Assigned task - The answer must consist solely of the lines from the one containing "Urlaub mit Hund (38, 369)" to the end of the entries below, repeated exactly.

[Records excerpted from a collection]
= Beginning of Section =

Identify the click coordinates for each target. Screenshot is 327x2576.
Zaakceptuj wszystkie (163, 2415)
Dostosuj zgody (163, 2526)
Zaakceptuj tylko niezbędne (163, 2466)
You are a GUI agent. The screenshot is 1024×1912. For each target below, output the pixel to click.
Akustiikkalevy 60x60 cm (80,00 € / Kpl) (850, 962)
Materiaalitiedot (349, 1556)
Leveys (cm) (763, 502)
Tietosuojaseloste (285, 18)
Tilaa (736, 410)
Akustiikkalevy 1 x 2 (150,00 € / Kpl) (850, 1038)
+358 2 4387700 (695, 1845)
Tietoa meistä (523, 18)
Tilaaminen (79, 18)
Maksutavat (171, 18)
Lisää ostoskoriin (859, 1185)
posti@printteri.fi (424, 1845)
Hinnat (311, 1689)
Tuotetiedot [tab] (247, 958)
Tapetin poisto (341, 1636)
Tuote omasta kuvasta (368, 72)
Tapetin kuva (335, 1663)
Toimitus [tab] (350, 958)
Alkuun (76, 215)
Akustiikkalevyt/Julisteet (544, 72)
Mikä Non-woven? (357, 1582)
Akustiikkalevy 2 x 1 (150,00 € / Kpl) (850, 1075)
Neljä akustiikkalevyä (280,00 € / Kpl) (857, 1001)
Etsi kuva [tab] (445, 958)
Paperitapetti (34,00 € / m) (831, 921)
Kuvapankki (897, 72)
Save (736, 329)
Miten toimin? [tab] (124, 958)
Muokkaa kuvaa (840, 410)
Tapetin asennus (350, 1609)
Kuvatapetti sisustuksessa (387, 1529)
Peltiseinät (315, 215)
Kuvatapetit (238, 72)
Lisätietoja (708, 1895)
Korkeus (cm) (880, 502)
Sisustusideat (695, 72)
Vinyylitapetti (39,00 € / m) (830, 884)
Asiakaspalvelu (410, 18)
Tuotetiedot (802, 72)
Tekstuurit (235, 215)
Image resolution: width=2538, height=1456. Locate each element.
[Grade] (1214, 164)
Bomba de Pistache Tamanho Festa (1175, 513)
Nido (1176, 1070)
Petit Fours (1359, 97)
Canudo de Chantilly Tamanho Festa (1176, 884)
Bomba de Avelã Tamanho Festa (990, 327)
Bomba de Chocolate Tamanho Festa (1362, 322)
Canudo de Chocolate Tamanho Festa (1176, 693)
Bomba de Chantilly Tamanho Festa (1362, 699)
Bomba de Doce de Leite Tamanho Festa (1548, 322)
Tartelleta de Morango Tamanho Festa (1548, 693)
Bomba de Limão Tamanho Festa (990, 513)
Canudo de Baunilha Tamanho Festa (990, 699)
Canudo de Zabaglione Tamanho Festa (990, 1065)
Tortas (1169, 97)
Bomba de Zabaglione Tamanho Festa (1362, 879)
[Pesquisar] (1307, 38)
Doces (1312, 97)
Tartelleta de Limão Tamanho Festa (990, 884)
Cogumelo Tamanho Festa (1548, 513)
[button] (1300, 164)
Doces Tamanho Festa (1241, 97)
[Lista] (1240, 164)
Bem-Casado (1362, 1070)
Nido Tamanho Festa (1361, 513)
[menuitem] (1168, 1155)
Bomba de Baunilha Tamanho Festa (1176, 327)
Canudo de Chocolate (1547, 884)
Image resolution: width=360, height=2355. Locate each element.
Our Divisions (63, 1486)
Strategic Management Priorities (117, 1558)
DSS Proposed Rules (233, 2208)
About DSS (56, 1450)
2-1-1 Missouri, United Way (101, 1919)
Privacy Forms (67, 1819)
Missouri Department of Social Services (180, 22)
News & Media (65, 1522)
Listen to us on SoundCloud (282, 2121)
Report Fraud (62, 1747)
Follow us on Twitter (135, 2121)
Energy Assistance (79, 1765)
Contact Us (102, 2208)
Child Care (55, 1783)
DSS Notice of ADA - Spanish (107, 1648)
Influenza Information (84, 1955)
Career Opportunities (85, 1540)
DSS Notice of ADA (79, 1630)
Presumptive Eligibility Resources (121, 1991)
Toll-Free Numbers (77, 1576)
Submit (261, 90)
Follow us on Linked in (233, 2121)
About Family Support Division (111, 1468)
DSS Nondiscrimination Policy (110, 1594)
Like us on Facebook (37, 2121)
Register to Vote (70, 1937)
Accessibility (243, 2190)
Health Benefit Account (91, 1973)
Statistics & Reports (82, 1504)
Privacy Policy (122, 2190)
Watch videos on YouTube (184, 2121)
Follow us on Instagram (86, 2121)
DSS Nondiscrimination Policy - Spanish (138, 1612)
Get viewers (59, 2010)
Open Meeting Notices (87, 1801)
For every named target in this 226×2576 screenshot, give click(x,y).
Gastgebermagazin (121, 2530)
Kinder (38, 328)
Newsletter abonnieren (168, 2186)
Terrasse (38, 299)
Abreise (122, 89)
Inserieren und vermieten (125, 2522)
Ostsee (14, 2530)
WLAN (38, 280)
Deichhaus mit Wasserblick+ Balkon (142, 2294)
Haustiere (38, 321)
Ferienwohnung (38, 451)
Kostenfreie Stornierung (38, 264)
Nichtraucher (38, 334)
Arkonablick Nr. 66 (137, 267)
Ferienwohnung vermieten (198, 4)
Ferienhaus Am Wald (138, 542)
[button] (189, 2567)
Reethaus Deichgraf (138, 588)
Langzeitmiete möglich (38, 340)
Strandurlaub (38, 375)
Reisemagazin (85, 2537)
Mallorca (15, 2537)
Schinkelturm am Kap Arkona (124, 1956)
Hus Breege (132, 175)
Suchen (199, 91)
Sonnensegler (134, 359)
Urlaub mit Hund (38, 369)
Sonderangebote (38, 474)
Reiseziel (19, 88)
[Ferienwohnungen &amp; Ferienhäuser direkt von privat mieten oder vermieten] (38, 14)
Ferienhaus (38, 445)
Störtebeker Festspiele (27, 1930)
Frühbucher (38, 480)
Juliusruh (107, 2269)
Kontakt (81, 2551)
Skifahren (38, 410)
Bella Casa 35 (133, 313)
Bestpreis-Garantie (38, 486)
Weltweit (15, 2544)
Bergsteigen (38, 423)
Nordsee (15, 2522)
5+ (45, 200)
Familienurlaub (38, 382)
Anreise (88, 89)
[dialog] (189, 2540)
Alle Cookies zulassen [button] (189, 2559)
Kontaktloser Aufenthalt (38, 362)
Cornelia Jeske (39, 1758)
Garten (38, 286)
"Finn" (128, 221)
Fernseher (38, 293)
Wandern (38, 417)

= End of Section =

Problem solution -
Urlaub mit Hund (38, 369)
Sonderangebote (38, 474)
Reiseziel (19, 88)
[Ferienwohnungen &amp; Ferienhäuser direkt von privat mieten oder vermieten] (38, 14)
Ferienhaus (38, 445)
Störtebeker Festspiele (27, 1930)
Frühbucher (38, 480)
Juliusruh (107, 2269)
Kontakt (81, 2551)
Skifahren (38, 410)
Bella Casa 35 (133, 313)
Bestpreis-Garantie (38, 486)
Weltweit (15, 2544)
Bergsteigen (38, 423)
Nordsee (15, 2522)
5+ (45, 200)
Familienurlaub (38, 382)
Anreise (88, 89)
[dialog] (189, 2540)
Alle Cookies zulassen [button] (189, 2559)
Kontaktloser Aufenthalt (38, 362)
Cornelia Jeske (39, 1758)
Garten (38, 286)
"Finn" (128, 221)
Fernseher (38, 293)
Wandern (38, 417)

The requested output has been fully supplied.